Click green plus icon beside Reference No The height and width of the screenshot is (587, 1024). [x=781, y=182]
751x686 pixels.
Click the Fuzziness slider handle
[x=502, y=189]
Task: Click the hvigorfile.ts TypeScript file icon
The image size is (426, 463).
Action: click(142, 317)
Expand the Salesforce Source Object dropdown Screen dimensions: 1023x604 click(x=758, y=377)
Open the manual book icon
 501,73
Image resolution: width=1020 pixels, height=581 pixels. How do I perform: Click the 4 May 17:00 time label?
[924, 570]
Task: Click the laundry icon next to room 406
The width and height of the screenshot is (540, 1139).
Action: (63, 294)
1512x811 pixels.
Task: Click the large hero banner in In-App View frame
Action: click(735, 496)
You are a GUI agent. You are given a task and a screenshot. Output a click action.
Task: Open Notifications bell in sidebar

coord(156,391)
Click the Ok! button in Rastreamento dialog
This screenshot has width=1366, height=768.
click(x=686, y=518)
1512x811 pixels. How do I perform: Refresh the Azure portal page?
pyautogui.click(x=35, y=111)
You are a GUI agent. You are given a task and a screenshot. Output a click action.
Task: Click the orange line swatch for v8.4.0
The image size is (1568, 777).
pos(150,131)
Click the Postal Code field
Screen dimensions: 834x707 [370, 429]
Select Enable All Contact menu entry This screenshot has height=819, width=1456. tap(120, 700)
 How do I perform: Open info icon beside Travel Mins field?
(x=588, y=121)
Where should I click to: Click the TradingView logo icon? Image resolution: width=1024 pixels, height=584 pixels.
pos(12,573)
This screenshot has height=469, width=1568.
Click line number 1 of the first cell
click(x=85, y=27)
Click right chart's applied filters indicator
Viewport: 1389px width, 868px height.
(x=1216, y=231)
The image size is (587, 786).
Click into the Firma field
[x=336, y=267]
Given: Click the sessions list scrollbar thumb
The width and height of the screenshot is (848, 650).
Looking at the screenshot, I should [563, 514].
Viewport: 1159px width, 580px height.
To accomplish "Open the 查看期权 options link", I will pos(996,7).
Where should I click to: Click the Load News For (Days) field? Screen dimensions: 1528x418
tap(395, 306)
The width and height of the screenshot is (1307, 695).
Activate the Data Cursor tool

INSTRUCTIONS TO FOLLOW> Return everything from the line containing "751x686 pixels." down to the line containing "(x=1216, y=231)", both included, with each line reproduced exactly as it stands in the material.

PROBLEM SOLUTION>
751x686 pixels.
Click the Fuzziness slider handle
[x=502, y=189]
Task: Click the hvigorfile.ts TypeScript file icon
The image size is (426, 463).
Action: click(142, 317)
Expand the Salesforce Source Object dropdown Screen dimensions: 1023x604 click(x=758, y=377)
Open the manual book icon
 501,73
Image resolution: width=1020 pixels, height=581 pixels. How do I perform: Click the 4 May 17:00 time label?
[924, 570]
Task: Click the laundry icon next to room 406
The width and height of the screenshot is (540, 1139).
Action: (63, 294)
1512x811 pixels.
Task: Click the large hero banner in In-App View frame
Action: click(735, 496)
You are a GUI agent. You are given a task and a screenshot. Output a click action.
Task: Open Notifications bell in sidebar

coord(156,391)
Click the Ok! button in Rastreamento dialog
This screenshot has width=1366, height=768.
click(x=686, y=518)
1512x811 pixels. How do I perform: Refresh the Azure portal page?
pyautogui.click(x=35, y=111)
You are a GUI agent. You are given a task and a screenshot. Output a click action.
Task: Click the orange line swatch for v8.4.0
The image size is (1568, 777).
pos(150,131)
Click the Postal Code field
Screen dimensions: 834x707 [370, 429]
Select Enable All Contact menu entry This screenshot has height=819, width=1456. tap(120, 700)
 How do I perform: Open info icon beside Travel Mins field?
(x=588, y=121)
Where should I click to: Click the TradingView logo icon? Image resolution: width=1024 pixels, height=584 pixels.
pos(12,573)
This screenshot has height=469, width=1568.
Click line number 1 of the first cell
click(x=85, y=27)
Click right chart's applied filters indicator
Viewport: 1389px width, 868px height.
(x=1216, y=231)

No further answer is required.